__The input__:
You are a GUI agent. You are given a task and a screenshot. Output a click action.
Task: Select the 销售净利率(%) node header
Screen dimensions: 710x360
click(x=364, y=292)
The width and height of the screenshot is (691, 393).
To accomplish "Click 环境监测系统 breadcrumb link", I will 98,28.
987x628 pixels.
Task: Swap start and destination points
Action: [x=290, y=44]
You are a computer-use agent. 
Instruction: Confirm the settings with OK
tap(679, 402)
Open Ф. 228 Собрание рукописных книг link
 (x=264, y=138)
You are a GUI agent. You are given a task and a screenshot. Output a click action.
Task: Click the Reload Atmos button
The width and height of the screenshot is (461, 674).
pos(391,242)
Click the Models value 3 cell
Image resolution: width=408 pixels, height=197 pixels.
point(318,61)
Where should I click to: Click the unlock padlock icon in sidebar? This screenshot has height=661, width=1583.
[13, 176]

__Your goal__: Would you write out the full listing exactly as given?

__Result of this task__:
You are a GUI agent. You are given a task and a screenshot. Output a click action.
Task: Select the 销售净利率(%) node header
Screen dimensions: 710x360
click(x=364, y=292)
The width and height of the screenshot is (691, 393).
To accomplish "Click 环境监测系统 breadcrumb link", I will 98,28.
987x628 pixels.
Task: Swap start and destination points
Action: [x=290, y=44]
You are a computer-use agent. 
Instruction: Confirm the settings with OK
tap(679, 402)
Open Ф. 228 Собрание рукописных книг link
 (x=264, y=138)
You are a GUI agent. You are given a task and a screenshot. Output a click action.
Task: Click the Reload Atmos button
The width and height of the screenshot is (461, 674).
pos(391,242)
Click the Models value 3 cell
Image resolution: width=408 pixels, height=197 pixels.
point(318,61)
Where should I click to: Click the unlock padlock icon in sidebar? This screenshot has height=661, width=1583.
[13, 176]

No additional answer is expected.